Bewirtungsbelege in Restaurants im Ausland

Auch im Ausland müssen Unternehmen die Anforderungen an Bewirtungsbelege einhalten. Gerade außerhalb der EU ist es aber häufig schwierig, eine detaillierte elektronische Rechnung zu bekommen. Belegt ein Unternehmen jedoch, dass es im jeweiligen Staat keine Verpflichtung zur Herausgabe von maschinell erstellten und elektronisch aufgezeichneten Belegen gibt, wird die Bewirtungsquittung auch ohne die hierzulande nötigen Anforderungen vom Finanzamt anerkannt. Eine vor Ort geschriebene, handschriftliche Rechnung reicht in diesen Fällen aus. Besonders bei häufigen Dienstreisen lohnt sich übrigens die Umstellung auf digitale Belege im Reisemanagement.

Fazit: Bewirtungsbelege stets gründlich prüfen!

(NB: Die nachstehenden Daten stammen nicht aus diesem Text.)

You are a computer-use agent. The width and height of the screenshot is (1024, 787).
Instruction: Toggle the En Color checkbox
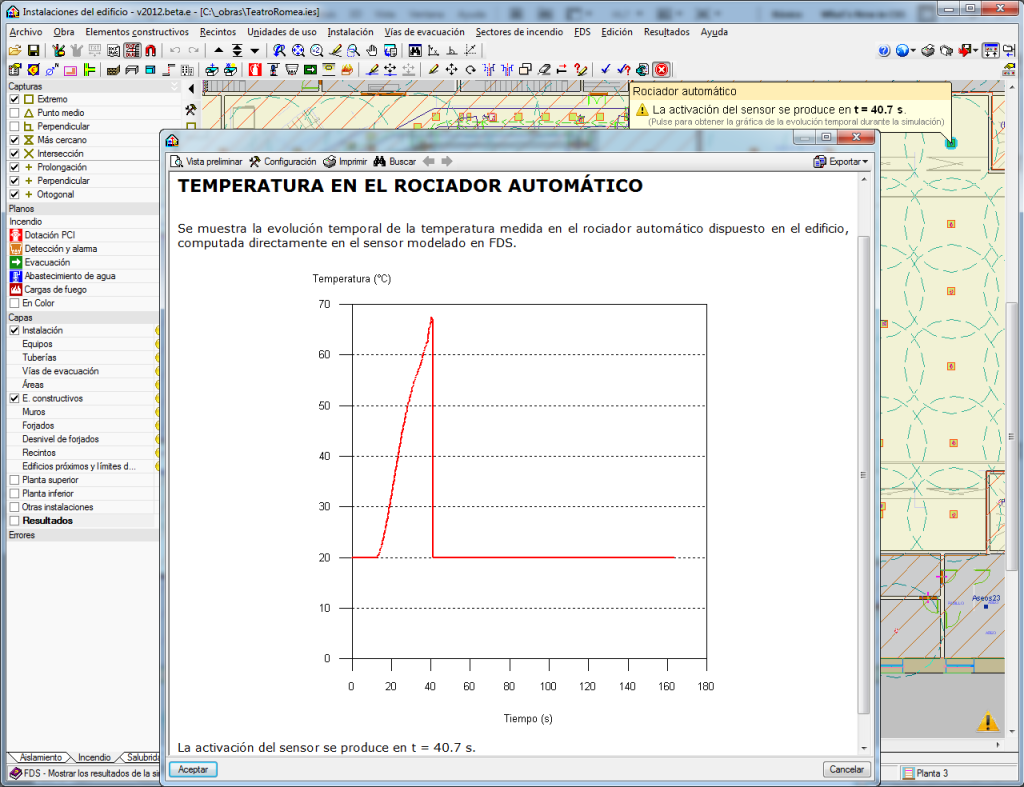pyautogui.click(x=14, y=303)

Bewirtungskosten sind bereits jetzt nach festen gesetzlichen Vorgaben zu erfassen, damit das Finanzamt die steuerliche Entlastung bewilligt. Ab dem 01. Januar 2023 kommt hinzu, dass Bewirtungsbelege elektronisch erstellt werden müssen. Auch die entsprechenden Informationen zur technischen Sicherheitseinrichtung (TSE) sind zwingend. Direkt bei Erhalt der Rechnung ist daher zu kontrollieren, ob alle nötigen Angaben auf dem Bewirtungsbeleg vorhanden sind. Um einer Zettelwirtschaft vorzubeugen und keine Quittung zu verlieren, sollten Unternehmen überdies auf eine softwaregestützte digitale Erfassung ihrer Bewirtungsnachweise setzen.